Ah, the smell of
a bidding war!

Apr 4, 2006 4:01 AM

It’s easy to imagine Aztar CEO Bob Haddock doing one of those fist pumps as he pops the cork on a bottle of something expensive at his Arizona headquarters.

He’s finally got the fuse lit on something big. Yes, there’s nothing like a nice bidding war to get the shareholders’ blood flowing.

Pinnacle Entertainment offered $38 a share for Aztar a couple weeks ago.

Late last week, Colony Capital was knocking on the door looking to up the offer to somewhere north of $40 a share.

And on Monday, Ameristar Casinos reportedly offered $42 a share in an all-cash deal.

There will probably be other interested bidders before the action subsides ”¦ small companies probably, companies looking to grow in a hurry, thanks to Aztar’s prime locations in gaming’s two hottest markets — Atlantic City and Las Vegas.

Never mind that Colony does not yet have a lot of respect as a developer and operator of classy resorts. Pinnacle’s Dan Lee seems to get more respect, probably because of his good record during years spent with Steve Wynn.

But what Colony appears to have is lots of investment capital to sink into the stock of companies in which it takes an interest.
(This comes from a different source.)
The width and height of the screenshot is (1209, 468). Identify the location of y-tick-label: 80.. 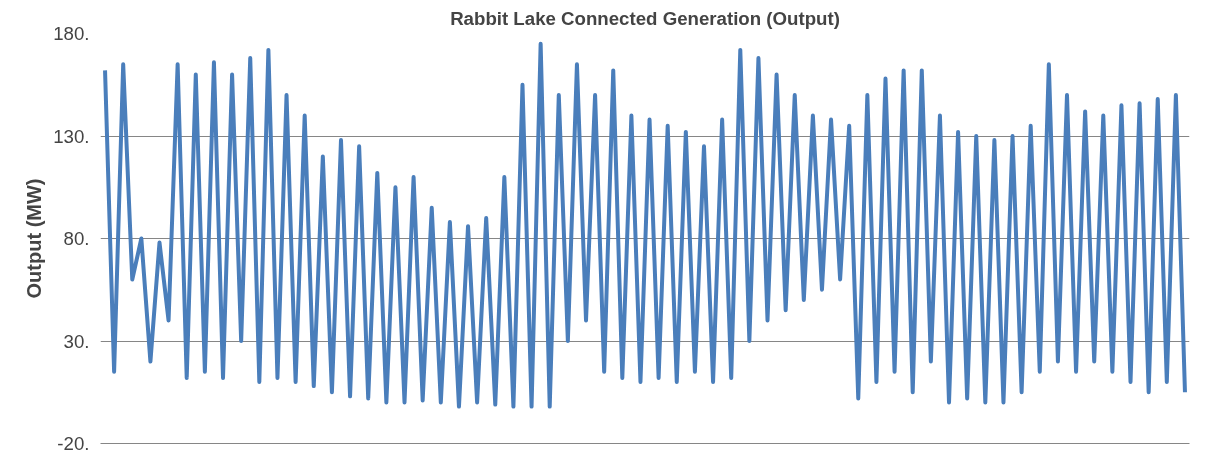
(76, 238).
And Colony has been doing a lot of shopping lately. It’s also recently made an offer for the Hard Rock Hotel and Casino in Las Vegas.

But that’s another story.

The U.S. casino industry hasn’t seen anything like the bidding war shaping up around Aztar since the late Arthur Goldberg was stepping in at the last minute to take Caesars Palace away from Steve Wynn, or since Hilton and Starwood years ago were trying to outbid each for control of ITT and its Sheraton properties.
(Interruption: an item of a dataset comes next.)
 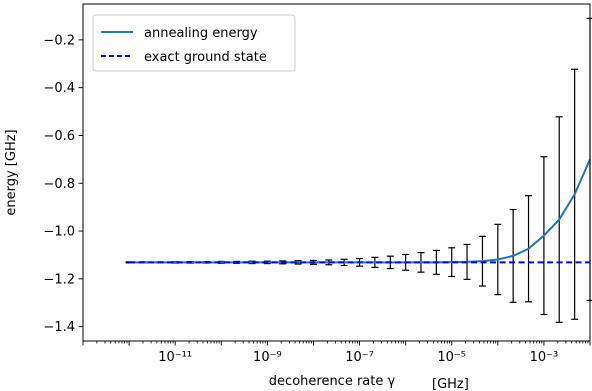 I want to click on legend-label-exact-ground-state: exact ground state, so click(x=206, y=58).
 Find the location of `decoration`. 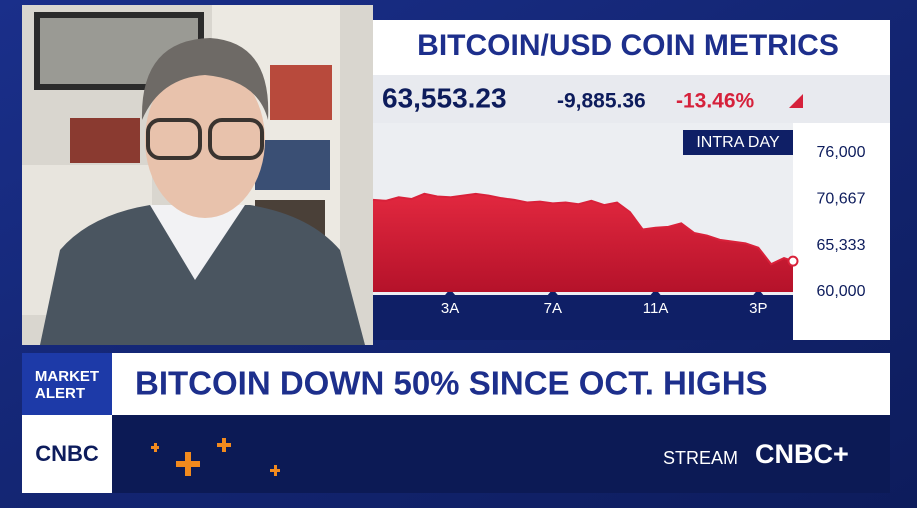

decoration is located at coordinates (216, 457).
Yes, deals like these are not over ”˜til they’re over.

And it’s a good time to be a shareholder in Aztar, whose stock was trading in the $44 range on Monday. Never mind that Aztar has been performing short of expectations during recent years. It’s got some nice locations — no, make that great locations — at a time when the U.S. casino industry shows few good prospects for future growth.

Can’t you imagine Haddock straining to see if there is anyone else coming down the hall behind the latest bidders?

Maybe he’s thinking that it just might be possible to get the $50 a share that Aztar executives were once hoping to see.

Timing is everything.

A year or two ago, Aztar was being "shopped aggressively" to qualified buyers who frowned and hemmed and hawed and declined to show the kind of interest Aztar bosses were hoping to get.

But perceptions have shifted as the opportunities for domestic expansion have slowed in stable growing markets such as Las Vegas and Atlantic City.

Pinnacle, for instance, would like to create some geographic diversity before company officials have to worry about its principal earners being clobbered by another hurricane or two in the south.

Some industry watchers, however, were surprised at the level of Colony’s interest.

"I don’t know how they can do that, they’re having trouble making some of their bond payments in Atlantic City," said one observer.

This was from a source affiliated with a group interested in one of Colony’s AC properties.

But none of this matters much to Haddock, who knows he’s in the right place at the right time with something to sell.

Nothing could feel much better than that.

CBS dips toe into poker waters

CBS Television has jumped into big-time poker with a decision to devote about eight hours to the Intercontinental Poker Championship that is to be filmed at the Palms this month.

The event will feature invited players representing about 21 different countries.

Hurricanes muddy Louisiana’s waters

Louisiana’s shifting demographics may change the face of gaming in that part of the country.

Pre-Katrina, who would have imagined Baton Rouge getting a lot of attention from the industry’s big thinkers?

But the sharply-increased numbers generated during recent months by casinos there have been holding up very nicely.

Poker continues meteoric rise

Internet poker continues its startling growth as illustrated by PokerStars.com doubling its roster of registered players to more than five million in less than a year.

This level of activity says a lot about the reason so many resorts from Las Vegas to Atlantic City have added or expanded card rooms during the last year or so.

The Venetian just opened a room of some 40 tables, putting a veteran poker executive from the giant Foxwoods in charge.

Sweet smell of rhetoric

Don’t you love the boastful rhetoric?

A Harrah’s insider found himself frowning at Steve Wynn’s recent claim that Wynn Las Vegas slots have the highest win per machine in the state.

My insider friend frowned again, "I don’t know how he can make a statement like that. I can’t imagine anyone doing any better than us.

So give me a number, I said. How much does Harrah’s generate at either of its Las Vegas properties?

Neither Wynn nor Harrah’s have offered a number, but that’s the way business is conducted these days in a climate where impressing the Wall Street number crunchers has never been more important.